▼▼▼

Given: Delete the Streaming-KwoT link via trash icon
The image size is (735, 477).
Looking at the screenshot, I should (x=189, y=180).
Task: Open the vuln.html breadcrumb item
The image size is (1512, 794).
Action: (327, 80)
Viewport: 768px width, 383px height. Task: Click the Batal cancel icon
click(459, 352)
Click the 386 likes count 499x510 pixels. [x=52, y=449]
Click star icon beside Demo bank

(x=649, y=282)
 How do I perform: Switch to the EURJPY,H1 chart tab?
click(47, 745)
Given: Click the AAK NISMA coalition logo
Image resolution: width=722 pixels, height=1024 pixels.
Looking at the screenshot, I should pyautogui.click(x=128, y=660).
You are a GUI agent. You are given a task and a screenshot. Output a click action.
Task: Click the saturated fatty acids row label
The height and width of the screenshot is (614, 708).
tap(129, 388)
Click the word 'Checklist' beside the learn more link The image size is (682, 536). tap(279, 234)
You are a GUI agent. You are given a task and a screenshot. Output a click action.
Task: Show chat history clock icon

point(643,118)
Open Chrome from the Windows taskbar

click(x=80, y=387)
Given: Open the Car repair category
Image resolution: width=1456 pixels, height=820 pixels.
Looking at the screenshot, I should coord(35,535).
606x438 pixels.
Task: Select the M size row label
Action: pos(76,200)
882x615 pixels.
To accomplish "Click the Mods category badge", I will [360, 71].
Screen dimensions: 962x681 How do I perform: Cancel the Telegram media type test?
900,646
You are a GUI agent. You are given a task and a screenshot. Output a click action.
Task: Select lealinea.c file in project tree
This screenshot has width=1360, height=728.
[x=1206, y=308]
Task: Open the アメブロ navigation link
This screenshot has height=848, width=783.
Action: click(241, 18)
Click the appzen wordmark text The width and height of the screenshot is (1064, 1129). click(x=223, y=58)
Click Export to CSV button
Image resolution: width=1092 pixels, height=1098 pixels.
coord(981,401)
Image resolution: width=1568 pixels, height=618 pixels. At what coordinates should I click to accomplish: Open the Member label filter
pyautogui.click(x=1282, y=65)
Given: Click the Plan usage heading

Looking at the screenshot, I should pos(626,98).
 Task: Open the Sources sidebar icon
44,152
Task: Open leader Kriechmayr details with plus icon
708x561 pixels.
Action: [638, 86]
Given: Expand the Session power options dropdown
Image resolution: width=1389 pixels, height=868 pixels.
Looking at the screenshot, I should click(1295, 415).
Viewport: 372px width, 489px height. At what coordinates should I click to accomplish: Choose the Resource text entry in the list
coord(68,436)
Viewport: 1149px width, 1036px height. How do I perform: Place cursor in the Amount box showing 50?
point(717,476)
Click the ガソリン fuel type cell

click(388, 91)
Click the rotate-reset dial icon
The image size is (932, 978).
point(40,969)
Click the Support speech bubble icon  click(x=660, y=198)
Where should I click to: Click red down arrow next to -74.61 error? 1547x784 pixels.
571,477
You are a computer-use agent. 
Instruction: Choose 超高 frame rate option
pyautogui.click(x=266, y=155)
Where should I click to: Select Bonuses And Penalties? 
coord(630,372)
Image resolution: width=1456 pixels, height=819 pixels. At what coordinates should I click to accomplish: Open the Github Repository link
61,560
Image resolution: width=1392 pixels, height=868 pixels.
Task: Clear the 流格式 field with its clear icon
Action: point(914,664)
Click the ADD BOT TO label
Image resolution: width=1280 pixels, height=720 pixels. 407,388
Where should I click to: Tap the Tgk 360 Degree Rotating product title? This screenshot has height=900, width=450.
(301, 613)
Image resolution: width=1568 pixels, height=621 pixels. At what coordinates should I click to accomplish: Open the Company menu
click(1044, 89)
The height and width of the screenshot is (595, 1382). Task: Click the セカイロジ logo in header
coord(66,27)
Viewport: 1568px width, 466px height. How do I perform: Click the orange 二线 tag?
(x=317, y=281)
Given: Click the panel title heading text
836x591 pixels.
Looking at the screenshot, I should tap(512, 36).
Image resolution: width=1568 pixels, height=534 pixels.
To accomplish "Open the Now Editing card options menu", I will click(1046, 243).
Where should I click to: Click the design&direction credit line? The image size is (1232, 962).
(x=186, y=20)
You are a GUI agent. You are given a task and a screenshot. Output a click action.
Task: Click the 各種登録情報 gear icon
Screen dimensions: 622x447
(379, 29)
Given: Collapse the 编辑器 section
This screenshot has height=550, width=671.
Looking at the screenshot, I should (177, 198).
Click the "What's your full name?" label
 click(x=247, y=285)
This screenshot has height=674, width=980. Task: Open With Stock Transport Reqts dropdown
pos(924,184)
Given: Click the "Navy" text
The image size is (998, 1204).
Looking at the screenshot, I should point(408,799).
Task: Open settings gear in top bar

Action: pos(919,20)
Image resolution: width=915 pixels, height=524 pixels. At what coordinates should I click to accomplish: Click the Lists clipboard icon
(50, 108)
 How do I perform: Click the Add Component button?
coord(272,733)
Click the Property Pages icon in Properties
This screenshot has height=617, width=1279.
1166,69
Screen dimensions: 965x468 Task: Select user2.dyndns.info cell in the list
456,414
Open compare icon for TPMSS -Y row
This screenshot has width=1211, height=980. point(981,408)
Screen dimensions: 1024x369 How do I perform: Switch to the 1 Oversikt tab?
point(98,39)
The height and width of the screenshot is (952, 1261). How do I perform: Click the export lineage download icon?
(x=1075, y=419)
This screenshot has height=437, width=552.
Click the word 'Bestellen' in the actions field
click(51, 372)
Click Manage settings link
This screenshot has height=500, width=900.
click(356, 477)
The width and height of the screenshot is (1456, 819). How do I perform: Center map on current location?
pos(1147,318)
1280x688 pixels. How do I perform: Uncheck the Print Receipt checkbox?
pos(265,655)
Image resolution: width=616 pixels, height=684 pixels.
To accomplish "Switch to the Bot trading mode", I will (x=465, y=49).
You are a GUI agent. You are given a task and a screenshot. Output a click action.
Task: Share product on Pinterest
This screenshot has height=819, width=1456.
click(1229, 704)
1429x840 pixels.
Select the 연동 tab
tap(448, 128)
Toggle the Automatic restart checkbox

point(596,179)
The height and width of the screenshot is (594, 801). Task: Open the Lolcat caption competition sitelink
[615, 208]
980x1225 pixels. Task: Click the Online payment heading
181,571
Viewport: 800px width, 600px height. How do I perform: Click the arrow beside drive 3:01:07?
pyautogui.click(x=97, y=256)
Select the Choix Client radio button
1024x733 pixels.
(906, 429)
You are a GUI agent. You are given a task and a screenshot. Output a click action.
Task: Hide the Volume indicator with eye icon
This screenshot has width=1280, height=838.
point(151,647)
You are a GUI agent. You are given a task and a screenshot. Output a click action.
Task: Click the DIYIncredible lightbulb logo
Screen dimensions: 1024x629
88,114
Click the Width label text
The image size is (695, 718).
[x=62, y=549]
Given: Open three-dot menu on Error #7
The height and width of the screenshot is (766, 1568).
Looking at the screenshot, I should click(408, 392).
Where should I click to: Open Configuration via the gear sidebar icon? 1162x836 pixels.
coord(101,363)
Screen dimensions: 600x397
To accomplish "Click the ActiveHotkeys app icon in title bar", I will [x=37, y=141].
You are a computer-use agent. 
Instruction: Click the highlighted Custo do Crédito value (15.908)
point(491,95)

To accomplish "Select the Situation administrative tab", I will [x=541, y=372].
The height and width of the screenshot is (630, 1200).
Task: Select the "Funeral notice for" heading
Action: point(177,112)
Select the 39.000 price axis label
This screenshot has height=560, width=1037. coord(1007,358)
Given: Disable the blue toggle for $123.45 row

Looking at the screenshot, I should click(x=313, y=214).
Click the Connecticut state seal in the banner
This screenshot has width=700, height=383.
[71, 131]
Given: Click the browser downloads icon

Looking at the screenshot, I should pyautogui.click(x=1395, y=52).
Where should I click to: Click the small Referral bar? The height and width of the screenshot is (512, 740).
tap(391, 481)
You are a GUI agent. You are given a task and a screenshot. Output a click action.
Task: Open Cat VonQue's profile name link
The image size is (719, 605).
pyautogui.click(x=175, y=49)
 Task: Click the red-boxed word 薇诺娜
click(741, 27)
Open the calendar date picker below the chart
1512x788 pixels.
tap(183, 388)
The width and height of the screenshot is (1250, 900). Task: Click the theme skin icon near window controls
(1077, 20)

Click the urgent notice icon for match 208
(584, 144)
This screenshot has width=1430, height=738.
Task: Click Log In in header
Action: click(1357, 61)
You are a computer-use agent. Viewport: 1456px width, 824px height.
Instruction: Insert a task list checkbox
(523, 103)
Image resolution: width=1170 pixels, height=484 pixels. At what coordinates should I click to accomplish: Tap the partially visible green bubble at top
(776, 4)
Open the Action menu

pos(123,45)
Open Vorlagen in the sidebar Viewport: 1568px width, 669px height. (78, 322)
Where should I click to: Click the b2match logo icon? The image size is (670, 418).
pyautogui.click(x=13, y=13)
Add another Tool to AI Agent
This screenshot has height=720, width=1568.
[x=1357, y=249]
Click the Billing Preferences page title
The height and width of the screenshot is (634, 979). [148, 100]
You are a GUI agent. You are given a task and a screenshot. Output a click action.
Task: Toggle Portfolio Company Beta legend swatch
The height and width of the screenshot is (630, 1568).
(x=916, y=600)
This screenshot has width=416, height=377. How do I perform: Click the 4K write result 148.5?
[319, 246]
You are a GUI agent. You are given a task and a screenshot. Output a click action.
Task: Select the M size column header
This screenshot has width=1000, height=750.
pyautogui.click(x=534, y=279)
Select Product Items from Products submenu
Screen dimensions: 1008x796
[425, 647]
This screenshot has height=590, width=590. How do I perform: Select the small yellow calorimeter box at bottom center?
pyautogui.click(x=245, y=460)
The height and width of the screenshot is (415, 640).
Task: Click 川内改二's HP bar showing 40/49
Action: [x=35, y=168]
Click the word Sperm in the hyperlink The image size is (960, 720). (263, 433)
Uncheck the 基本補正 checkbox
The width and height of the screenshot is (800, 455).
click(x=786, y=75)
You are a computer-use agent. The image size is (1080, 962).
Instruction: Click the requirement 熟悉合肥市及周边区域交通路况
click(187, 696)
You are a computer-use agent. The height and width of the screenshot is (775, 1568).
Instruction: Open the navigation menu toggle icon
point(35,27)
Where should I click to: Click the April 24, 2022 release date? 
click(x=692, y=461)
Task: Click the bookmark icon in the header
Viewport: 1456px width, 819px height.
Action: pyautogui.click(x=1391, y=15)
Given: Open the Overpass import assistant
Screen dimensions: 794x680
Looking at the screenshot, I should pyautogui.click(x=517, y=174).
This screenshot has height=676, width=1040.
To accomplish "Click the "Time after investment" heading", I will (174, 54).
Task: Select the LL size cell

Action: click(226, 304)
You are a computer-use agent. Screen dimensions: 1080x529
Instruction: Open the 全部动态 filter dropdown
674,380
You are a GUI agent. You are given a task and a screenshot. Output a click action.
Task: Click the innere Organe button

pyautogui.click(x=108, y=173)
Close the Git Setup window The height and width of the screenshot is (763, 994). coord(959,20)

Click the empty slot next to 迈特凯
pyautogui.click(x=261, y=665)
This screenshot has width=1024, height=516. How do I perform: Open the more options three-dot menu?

▲▲▲

Reproduce the data from its first line through the line containing "should pyautogui.click(x=128, y=660).", substituting "breadcrumb link" for "breadcrumb item" and changing nothing else. Give only those lines.

# Problem solution:
Given: Delete the Streaming-KwoT link via trash icon
The image size is (735, 477).
Looking at the screenshot, I should (x=189, y=180).
Task: Open the vuln.html breadcrumb link
The image size is (1512, 794).
Action: (327, 80)
Viewport: 768px width, 383px height. Task: Click the Batal cancel icon
click(459, 352)
Click the 386 likes count 499x510 pixels. [x=52, y=449]
Click star icon beside Demo bank

(x=649, y=282)
 How do I perform: Switch to the EURJPY,H1 chart tab?
click(47, 745)
Given: Click the AAK NISMA coalition logo
Image resolution: width=722 pixels, height=1024 pixels.
Looking at the screenshot, I should pyautogui.click(x=128, y=660).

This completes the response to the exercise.